Secondo l’analisi di Our World in Data, nel 2023 il mondo ha destinato circa 240 miliardi di dollari in aiuti esteri, equivalenti allo 0,37 % del reddito nazionale lordo (GNI) dei paesi dell’OCSE‑DAC . Pur rappresentando una frazione ridotta dell’economia dei paesi ricchi, anche piccole variazioni in questa percentuale possono fare una grande differenza per i paesi in via di sviluppo.
Fonti e definizioni ufficiali
L’aiuto estero considerato è quello definito come Official Development Assistance (ODA) secondo gli standard dell’OCSE‑DAC: trasferimenti statali concessi con l’obiettivo principale di promuovere lo sviluppo economico e il benessere dei paesi più poveri. La definizione include sovvenzioni e prestiti agevolati, ma esclude spese militari non direttamente legate allo sviluppo. I dati 2023 sono stati aggiornati l’ultimo 19 febbraio 2025.
Distribuzione degli aiuti: governi vs donatori privati
La stragrande maggioranza degli aiuti proviene dai governi richiedi: oltre il 95 % dell’ammontare totale, mentre meno del 5 % è fornito da donatori filantropici come fondazioni registrate all’OCSE. In termini numerici, i fondi privati ammontano a circa 11 miliardi di dollari, contro i 232 miliardi erogati dai governi.

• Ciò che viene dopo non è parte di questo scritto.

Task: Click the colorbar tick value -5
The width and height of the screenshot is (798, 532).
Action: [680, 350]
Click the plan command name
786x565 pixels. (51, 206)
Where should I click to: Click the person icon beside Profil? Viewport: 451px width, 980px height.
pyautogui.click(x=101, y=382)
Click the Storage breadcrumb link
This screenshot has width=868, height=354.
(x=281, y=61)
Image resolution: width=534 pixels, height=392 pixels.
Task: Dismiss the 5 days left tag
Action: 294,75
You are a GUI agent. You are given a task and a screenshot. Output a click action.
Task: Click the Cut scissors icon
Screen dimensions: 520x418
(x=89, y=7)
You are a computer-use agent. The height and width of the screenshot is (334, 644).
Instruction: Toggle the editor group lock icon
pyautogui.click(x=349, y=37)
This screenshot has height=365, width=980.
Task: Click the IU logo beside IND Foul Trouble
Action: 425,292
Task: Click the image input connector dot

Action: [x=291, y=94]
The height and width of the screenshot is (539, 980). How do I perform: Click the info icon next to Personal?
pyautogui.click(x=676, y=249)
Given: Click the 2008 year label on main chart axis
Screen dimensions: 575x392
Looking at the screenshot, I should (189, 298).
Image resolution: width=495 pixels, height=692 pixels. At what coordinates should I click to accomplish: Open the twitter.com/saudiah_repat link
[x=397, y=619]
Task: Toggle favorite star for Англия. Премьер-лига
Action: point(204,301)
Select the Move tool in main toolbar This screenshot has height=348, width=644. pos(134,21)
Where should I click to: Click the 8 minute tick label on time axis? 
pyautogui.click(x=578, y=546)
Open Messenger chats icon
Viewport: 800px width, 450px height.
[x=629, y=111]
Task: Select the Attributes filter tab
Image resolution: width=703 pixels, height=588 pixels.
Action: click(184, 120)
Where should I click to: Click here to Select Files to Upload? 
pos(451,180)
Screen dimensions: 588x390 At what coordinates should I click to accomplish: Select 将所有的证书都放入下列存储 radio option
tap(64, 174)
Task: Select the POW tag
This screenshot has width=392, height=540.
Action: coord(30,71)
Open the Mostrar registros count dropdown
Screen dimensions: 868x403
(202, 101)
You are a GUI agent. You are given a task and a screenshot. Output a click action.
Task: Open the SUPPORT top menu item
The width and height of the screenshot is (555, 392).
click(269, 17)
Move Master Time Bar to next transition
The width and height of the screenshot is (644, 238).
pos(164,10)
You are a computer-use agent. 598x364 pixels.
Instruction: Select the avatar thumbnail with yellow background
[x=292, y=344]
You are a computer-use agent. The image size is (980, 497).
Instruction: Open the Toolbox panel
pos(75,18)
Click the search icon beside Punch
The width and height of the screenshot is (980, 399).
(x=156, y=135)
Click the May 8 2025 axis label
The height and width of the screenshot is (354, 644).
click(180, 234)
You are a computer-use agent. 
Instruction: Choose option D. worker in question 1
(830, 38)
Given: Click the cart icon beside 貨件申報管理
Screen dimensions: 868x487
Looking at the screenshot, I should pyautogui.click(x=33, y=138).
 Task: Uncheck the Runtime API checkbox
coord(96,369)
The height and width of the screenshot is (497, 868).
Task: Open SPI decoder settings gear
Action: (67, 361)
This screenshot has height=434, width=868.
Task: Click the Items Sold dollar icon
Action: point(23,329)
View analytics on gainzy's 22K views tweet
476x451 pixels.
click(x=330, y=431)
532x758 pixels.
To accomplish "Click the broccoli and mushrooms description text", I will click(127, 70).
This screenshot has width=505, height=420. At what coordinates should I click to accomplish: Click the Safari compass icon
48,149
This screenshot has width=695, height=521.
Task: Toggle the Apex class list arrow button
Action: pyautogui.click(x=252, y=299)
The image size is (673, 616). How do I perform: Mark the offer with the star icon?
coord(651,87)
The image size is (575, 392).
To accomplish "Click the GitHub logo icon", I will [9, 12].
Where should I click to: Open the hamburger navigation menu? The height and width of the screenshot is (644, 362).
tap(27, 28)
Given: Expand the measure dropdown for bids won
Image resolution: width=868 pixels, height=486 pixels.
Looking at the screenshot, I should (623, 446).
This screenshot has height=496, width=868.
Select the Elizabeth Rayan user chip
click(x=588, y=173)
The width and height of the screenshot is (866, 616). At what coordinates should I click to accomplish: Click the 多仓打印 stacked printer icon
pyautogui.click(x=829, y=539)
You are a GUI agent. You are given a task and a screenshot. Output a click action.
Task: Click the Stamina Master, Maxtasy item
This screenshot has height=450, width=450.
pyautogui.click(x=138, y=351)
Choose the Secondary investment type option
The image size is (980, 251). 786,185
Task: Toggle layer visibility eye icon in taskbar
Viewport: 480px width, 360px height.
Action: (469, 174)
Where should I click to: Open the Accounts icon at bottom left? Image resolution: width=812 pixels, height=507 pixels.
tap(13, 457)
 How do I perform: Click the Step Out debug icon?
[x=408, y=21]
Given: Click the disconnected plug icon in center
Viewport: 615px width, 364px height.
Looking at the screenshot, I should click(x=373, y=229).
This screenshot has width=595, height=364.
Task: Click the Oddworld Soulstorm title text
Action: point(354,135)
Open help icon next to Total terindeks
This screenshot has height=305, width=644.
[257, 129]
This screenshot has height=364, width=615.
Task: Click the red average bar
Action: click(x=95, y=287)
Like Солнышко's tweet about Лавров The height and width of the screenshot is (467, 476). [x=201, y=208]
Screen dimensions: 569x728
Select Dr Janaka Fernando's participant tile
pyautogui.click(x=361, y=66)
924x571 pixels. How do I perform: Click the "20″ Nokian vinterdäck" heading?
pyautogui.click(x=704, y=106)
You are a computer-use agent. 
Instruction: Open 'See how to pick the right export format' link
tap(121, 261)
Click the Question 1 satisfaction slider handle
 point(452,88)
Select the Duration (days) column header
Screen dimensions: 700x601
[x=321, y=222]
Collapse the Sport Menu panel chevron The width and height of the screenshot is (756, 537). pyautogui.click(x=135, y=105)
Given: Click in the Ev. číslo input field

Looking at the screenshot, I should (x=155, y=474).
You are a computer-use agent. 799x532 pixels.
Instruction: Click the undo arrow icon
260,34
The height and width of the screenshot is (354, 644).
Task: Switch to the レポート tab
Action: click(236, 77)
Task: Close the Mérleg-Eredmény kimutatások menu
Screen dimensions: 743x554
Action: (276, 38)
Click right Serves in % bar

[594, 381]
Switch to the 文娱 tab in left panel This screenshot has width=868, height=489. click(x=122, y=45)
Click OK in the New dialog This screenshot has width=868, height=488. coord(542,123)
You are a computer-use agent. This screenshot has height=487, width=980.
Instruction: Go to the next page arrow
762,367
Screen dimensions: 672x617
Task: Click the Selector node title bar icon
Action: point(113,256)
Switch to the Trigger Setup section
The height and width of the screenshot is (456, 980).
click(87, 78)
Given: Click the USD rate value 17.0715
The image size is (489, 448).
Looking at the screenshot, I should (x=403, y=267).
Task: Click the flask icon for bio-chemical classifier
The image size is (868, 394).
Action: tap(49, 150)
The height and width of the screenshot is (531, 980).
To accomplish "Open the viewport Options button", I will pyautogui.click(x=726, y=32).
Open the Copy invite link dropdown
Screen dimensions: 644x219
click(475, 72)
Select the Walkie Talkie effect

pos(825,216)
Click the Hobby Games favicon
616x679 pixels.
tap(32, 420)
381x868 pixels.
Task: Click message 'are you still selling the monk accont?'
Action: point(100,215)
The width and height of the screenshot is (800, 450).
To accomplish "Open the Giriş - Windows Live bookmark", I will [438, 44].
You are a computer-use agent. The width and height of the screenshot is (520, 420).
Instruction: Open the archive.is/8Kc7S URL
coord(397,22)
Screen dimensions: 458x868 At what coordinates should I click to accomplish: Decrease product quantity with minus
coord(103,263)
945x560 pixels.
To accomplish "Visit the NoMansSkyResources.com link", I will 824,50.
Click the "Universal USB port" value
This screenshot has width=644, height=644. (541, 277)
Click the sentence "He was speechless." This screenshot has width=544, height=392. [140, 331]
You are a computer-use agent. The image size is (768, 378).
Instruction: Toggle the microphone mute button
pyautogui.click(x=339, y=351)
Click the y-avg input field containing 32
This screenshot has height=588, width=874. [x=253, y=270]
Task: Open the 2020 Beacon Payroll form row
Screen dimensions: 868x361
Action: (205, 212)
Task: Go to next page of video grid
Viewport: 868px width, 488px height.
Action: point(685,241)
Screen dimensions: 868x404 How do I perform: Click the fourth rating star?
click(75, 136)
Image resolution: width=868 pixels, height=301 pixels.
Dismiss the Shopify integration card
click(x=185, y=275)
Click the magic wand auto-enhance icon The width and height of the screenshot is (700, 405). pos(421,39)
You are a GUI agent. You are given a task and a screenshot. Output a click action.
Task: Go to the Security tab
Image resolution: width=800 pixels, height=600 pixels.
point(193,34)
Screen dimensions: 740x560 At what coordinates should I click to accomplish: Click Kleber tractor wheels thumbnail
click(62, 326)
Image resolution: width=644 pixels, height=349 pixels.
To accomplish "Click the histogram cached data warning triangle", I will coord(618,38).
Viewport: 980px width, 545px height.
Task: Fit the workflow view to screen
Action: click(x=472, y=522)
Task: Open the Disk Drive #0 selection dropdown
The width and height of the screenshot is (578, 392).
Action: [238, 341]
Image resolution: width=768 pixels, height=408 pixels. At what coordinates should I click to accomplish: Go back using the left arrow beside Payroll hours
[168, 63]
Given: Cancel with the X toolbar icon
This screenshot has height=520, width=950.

Quanti aiuti sono spesi davvero all’estero?
Nel 2023, il 22 % degli aiuti totali dichiarati dai Paesi donatori è speso internamente, soprattutto per spese legate all’accoglienza dei rifugiati o borse di studio a studenti stranieri residenti nel paese donatore. Questo rappresenta un record, con una crescita dal 10 % del 2010 all’attuale 22 % del 2023, denunciando quanto buona parte del cosiddetto “aiuto estero” non raggiunga effettivamente i paesi beneficiari.
Paesi più generosi e potenziale di crescita
Solo la Norvegia supera l’1 % del GNI dedicato all’ODA. Altri paesi come Svezia, Danimarca, Lussemburgo si avvicinano all’obiettivo dell’0,7 %. Invece, la gran parte dei paesi non raggiunge tale soglia.
Se tutti i paesi donatori raggiungessero la media di Norvegia (1,1 %), il budget globale di aiuti salirebbe a circa 700 miliardi di USD, ampliando in modo significativo l’impatto di programmi di immunizzazione, distribuzione di reti antimalariche, trattamenti HIV e alimentari.

Riflessioni da fare
L’articolo di Our World in Data sottolinea che, sebbene l’ammontare totale degli aiuti sia aumentato, resta una piccola quota del reddito nazionale dei paesi ricchi. Inoltre, una parte significativa delle risorse non è inviata all’estero ma resta nei paesi donatori
Questo implica che persino modesti incrementi di ODA, uniti a una maggiore trasparenza sulla destinazione dei fondi, potrebbero trasformarsi in benefici decisivi nei paesi più poveri. Il potenziale sociale realizzabile è evidente: oggi disponiamo di una base dati solida e aggiornata per confrontare paesi e proporre politiche di sviluppo più efficaci.